白質信号強度リスク、エリスロポエチン群で0.2倍
 副次的評価項目である白質疾患について、満期産相当時のMRIによる評価の結果、白質損傷はプラセボ群36%(32例)に対しエリスロポエチン群が22%(17例)だった。また、白質信号強度はそれぞれ11%(10例)と3%(2例)、脳室周囲白質減少が33%(29例)と18%(14例)、灰白質損傷が19%(17例)と7%(5例)と、いずれもエリスロポエチン群で有意に低率だった。

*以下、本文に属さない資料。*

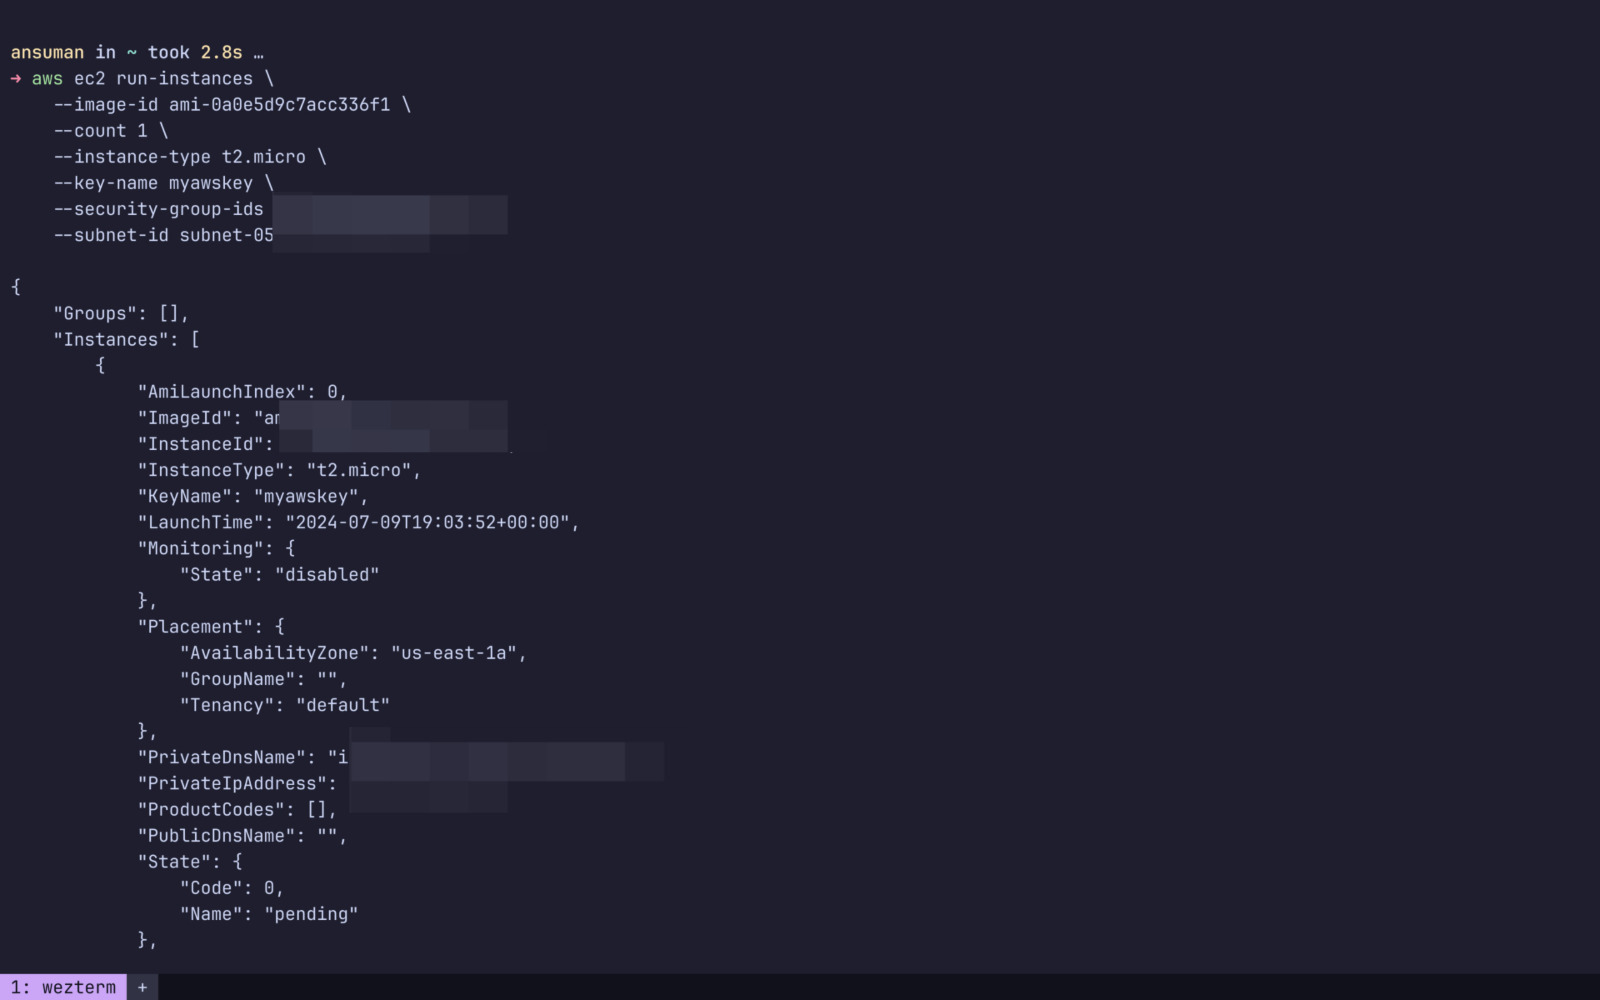Select the "Name": "pending" state entry
1600x1000 pixels.
click(x=268, y=913)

 出生時体重補正後リスク比でみると、白質損傷0.58、白質信号強度0.20、脳室周囲白質減少0.53、灰白質損傷0.34だった。

 なお、主要評価項目の生後24ヵ月時点の神経発達評価は、現時点では行われていなかった。著者は、「今回認められた所見を主とした無作為化試験、また神経発達アウトカムとの関連を調べる評価が必要である」とまとめている。